Job:
Copy the text of every entry below word for word, and leave the pictures out.

>> begin

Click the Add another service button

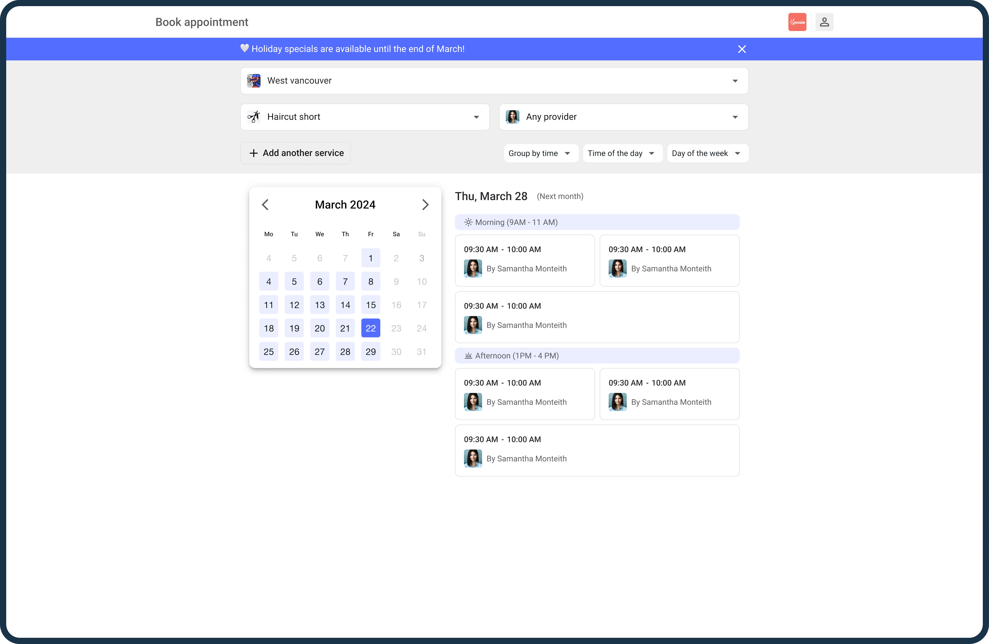[295, 153]
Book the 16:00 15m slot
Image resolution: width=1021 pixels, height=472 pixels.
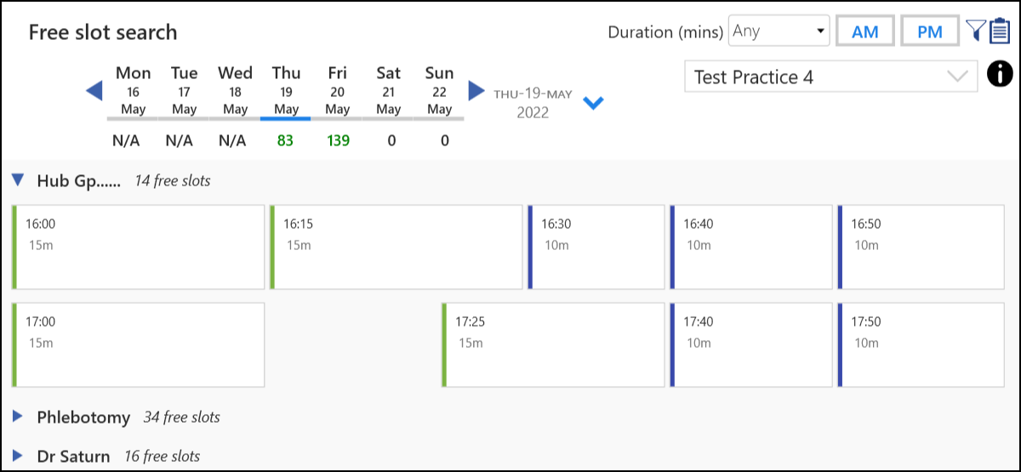(139, 247)
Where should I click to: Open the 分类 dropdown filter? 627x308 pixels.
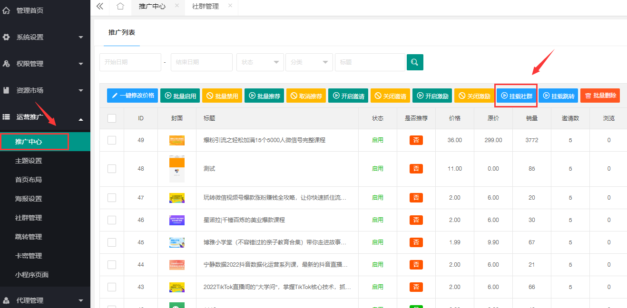pyautogui.click(x=309, y=62)
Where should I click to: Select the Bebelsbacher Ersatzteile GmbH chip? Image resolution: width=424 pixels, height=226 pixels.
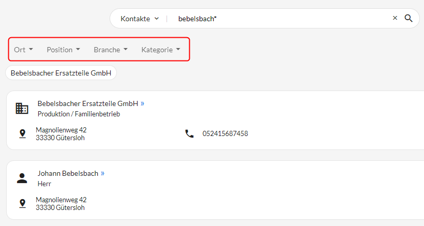coord(61,73)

>> end

Task solution:
Click the Add another service button

[295, 153]
Book the 16:00 15m slot
Image resolution: width=1021 pixels, height=472 pixels.
(139, 247)
Where should I click to: Open the 分类 dropdown filter? 627x308 pixels.
pyautogui.click(x=309, y=62)
Where should I click to: Select the Bebelsbacher Ersatzteile GmbH chip? Image resolution: width=424 pixels, height=226 pixels.
coord(61,73)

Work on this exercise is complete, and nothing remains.